In Feb. 2011, I started training Brazilian Jiu-Jitsu at Triangle Jiu-Jitsu in Durham, North Carolina. It quickly began to dominate my thoughts and time.
I told myself that I wouldn’t start a BJJ blog before I earned a blue belt. That happened, and then I took 5 weeks off from work to visit my girlfriend on an island, so I got some time to write.
I loved being a white belt for many of the reasons Andrew Smith notes here: you get to grow and develop and learn. You advance at a rapid pace because everything is new to you. And no one expects you to do anything but get submitted over and over, so hey, no pressure! My instructor, Seth Shamp, says that during your early days in jiu-jitsu it’s your job to see everything and absorb as much as you can. Given that I’m a naturally curious person, I had a blast following those instructions.

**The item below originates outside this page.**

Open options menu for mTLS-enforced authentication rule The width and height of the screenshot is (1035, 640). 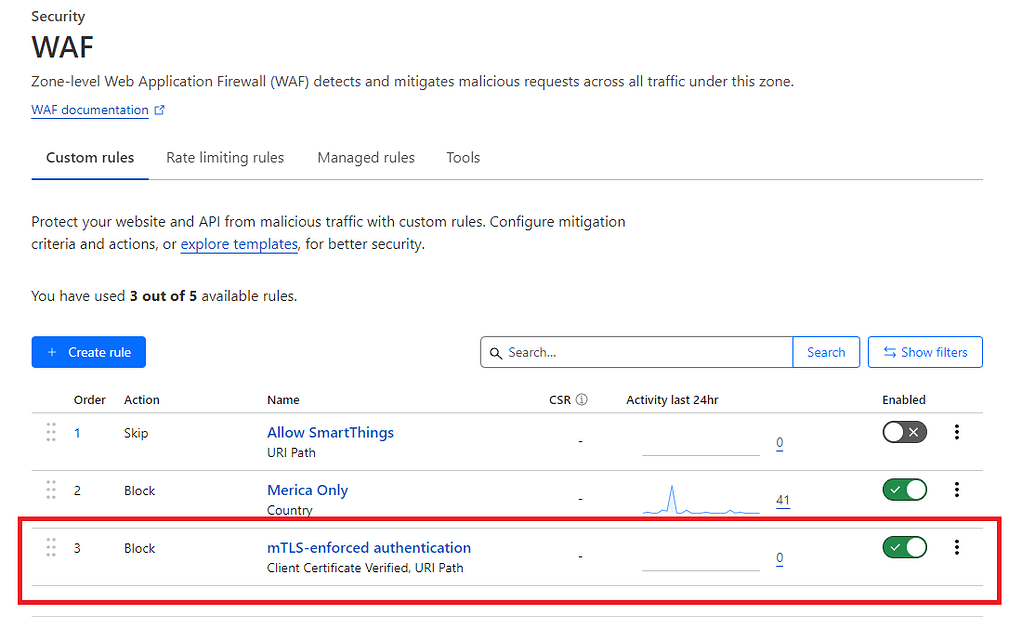(x=957, y=547)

Don’t get me wrong, I’m excited to advance in BJJ, and it’s fantastic to be a purple belt now. But I also want to be sure I keep a similar mentality that I had as a white belt:
* You’re trying to learn here. Check the ego at the door, keep an open mind and have fun.
* Every day your instructor and training partners help you get better. Appreciate them.
* If you do well, awesome, but nobody really cares except you and your mom, and you can’t be sure about your mom. Do this for it’s own sake, and because you love it, and because you want to improve.
The old story is that people became black belts because they just kept training, and their formerly white belts just got darker and darker. Hopefully, no matter where my journey through this art takes me, I will keep the attitude that I’m just a dirty white belt. The attitude stayed the same even if the belt changed.
Hence, “Dirty White Belt.” Let’s see where this goes.